### Exercise aim:
What you copy should be the lines from the one with "Task: Like the post with heart icon" through the end of the entries, word for word. Omit the pictures.

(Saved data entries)
*** Begin section ***

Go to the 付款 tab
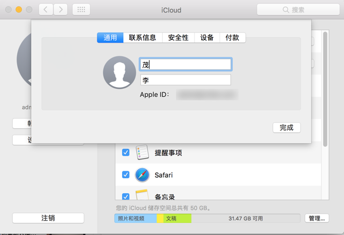Image resolution: width=344 pixels, height=235 pixels. 232,38
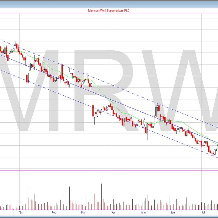Image resolution: width=218 pixels, height=218 pixels.
Task: Click the 'Apr' date axis label
Action: (114, 213)

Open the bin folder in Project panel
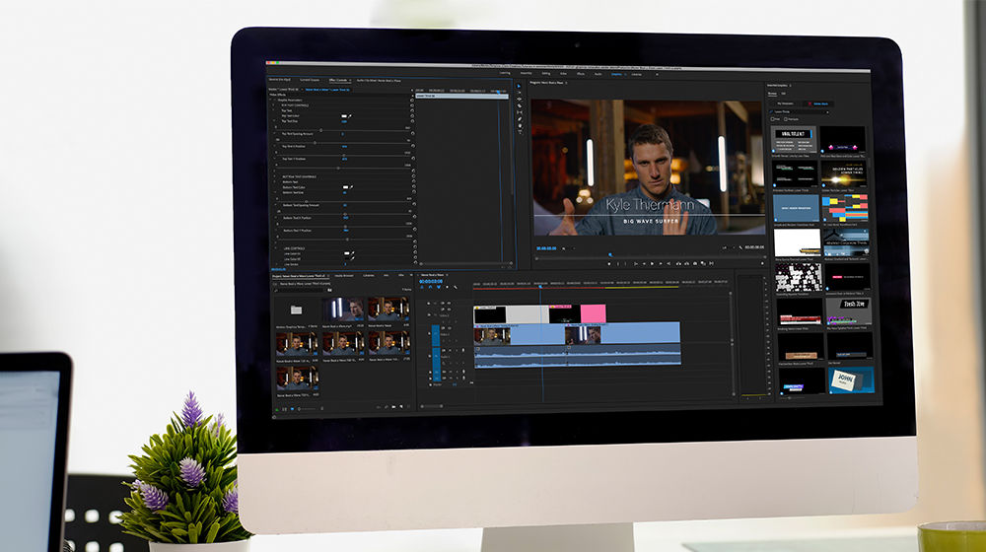tap(296, 310)
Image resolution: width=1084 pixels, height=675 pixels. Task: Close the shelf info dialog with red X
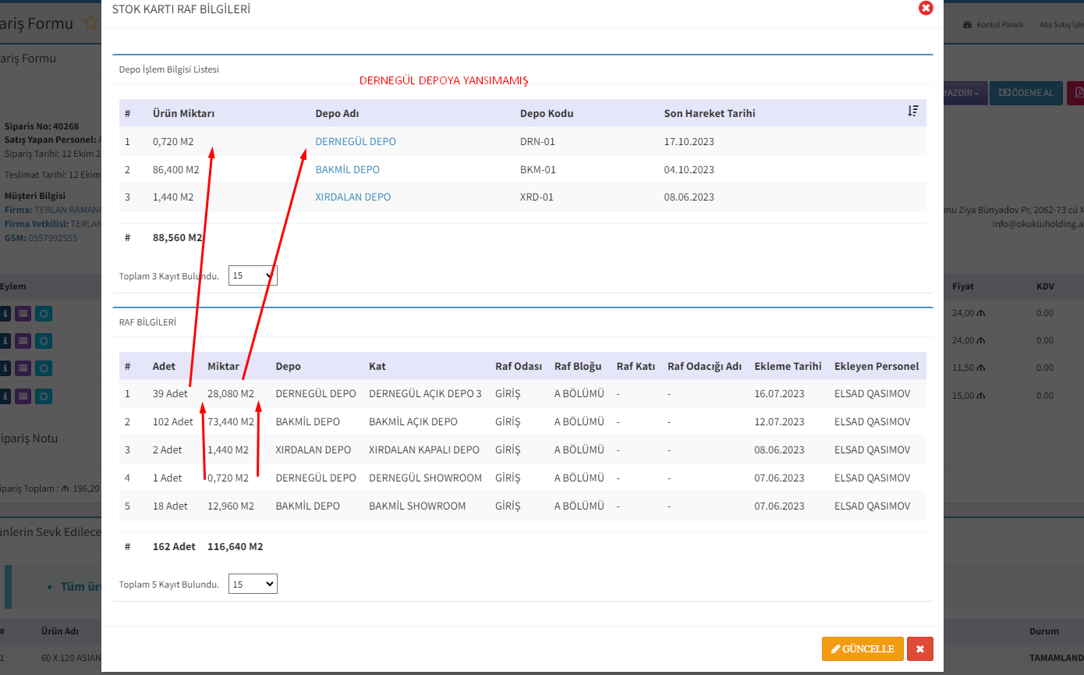pos(926,9)
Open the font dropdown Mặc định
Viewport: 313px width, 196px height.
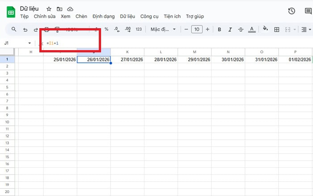(160, 30)
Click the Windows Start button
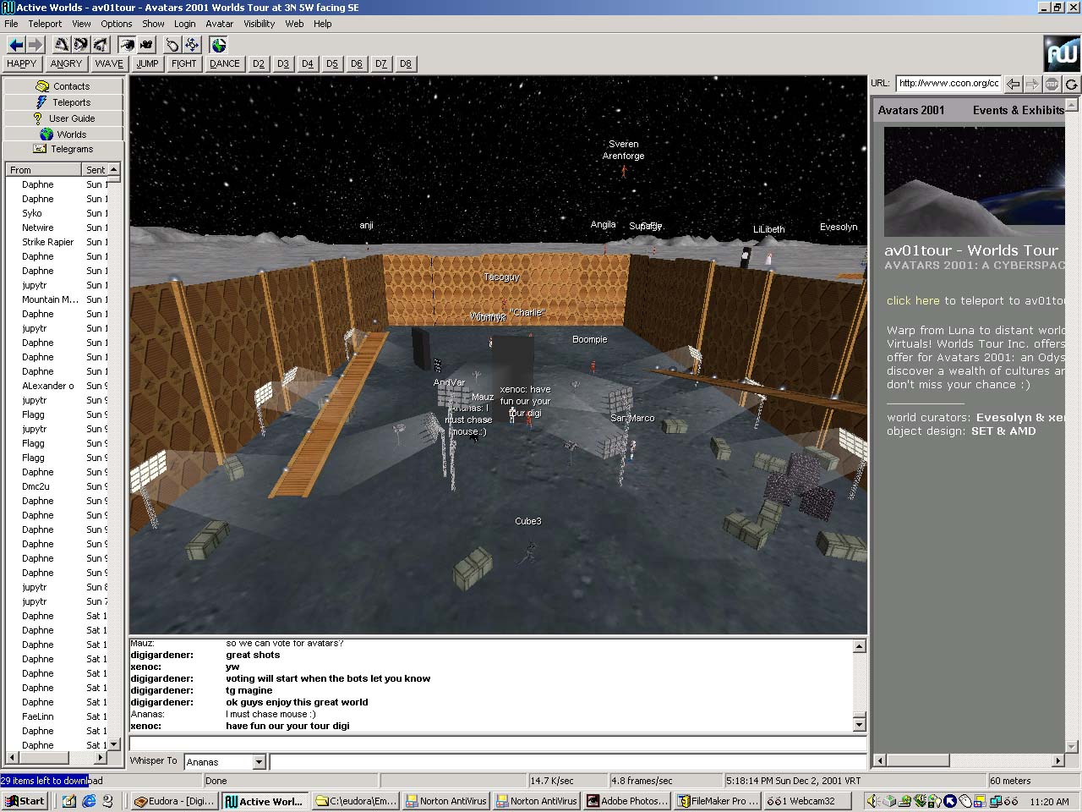The width and height of the screenshot is (1082, 812). point(25,801)
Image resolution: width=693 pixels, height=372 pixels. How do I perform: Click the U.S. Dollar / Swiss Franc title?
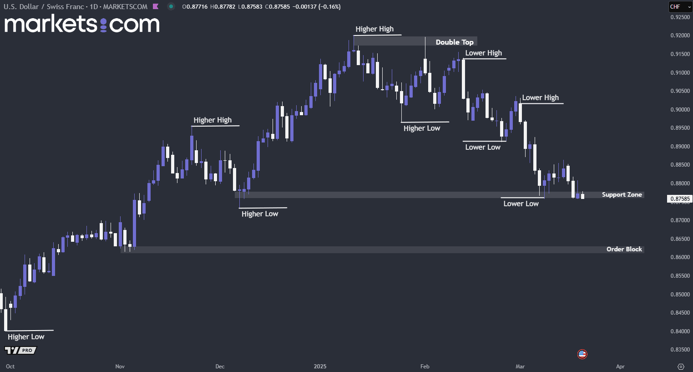tap(44, 7)
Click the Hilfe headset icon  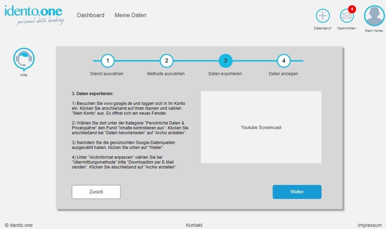(x=24, y=59)
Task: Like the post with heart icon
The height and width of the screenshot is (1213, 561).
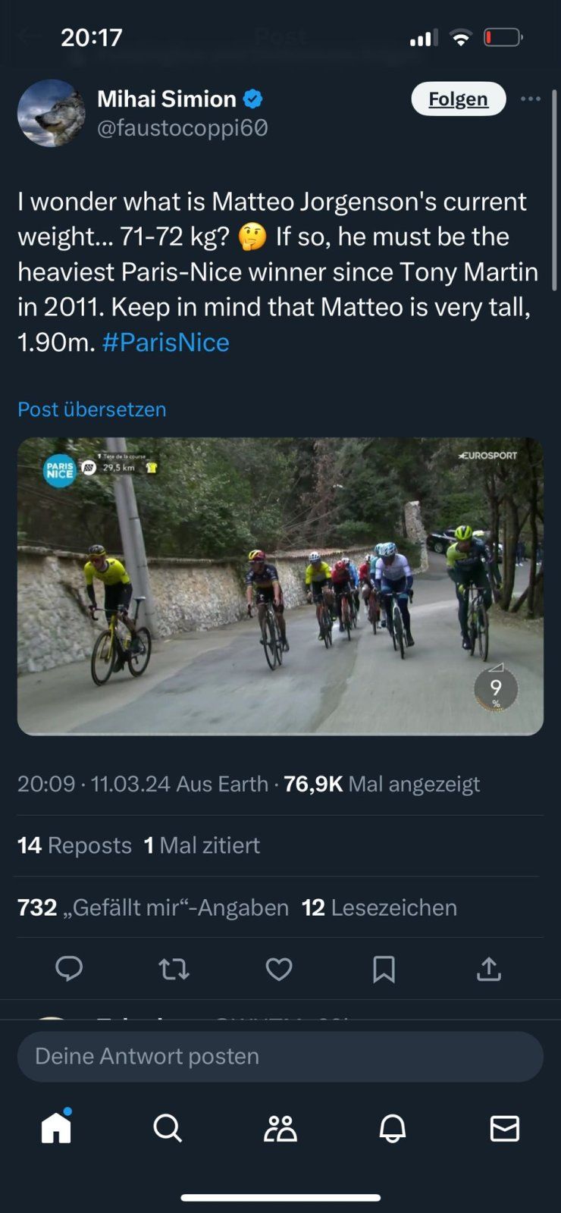Action: tap(279, 969)
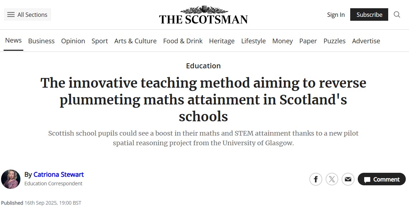The width and height of the screenshot is (409, 215).
Task: Open Food & Drink section
Action: 183,41
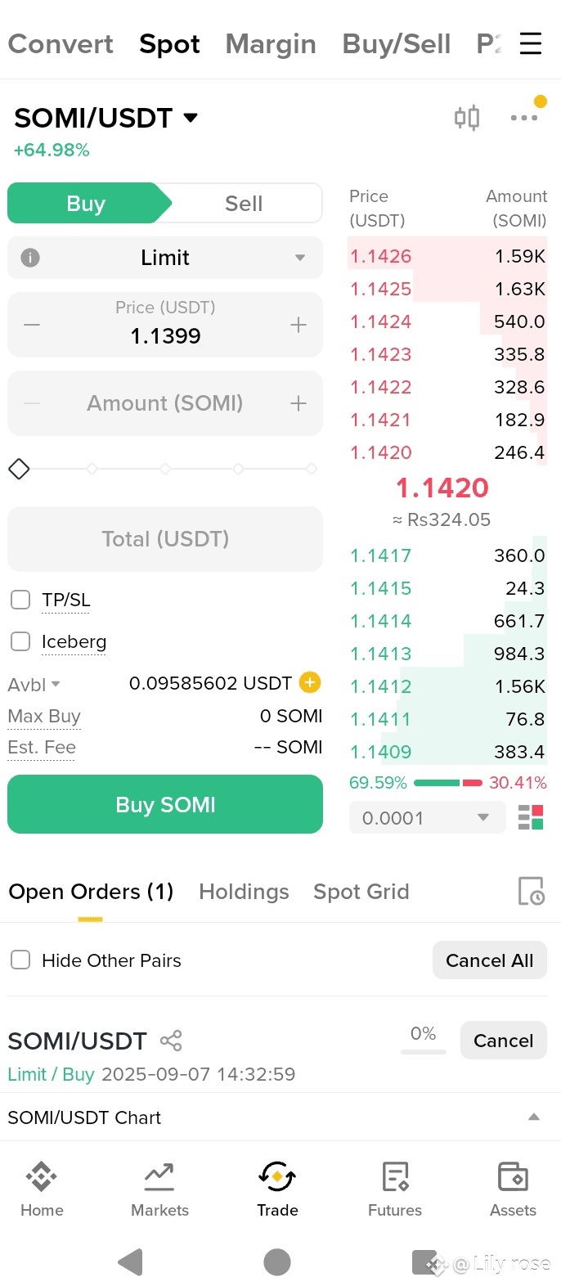
Task: Open the Limit order type dropdown
Action: tap(165, 258)
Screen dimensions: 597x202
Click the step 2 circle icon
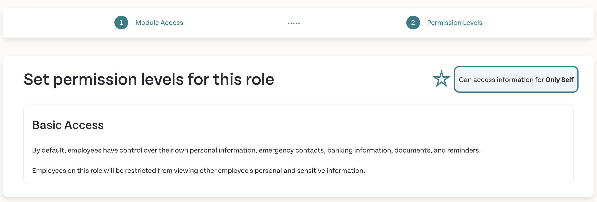point(413,23)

*** End section ***

### Response area:
Task: Like the post with heart icon
The height and width of the screenshot is (1213, 561).
Action: tap(279, 969)
The width and height of the screenshot is (409, 215).
Task: Open Food & Drink section
Action: 183,41
Task: Open the Limit order type dropdown
Action: tap(165, 258)
Screen dimensions: 597x202
Click the step 2 circle icon
point(413,23)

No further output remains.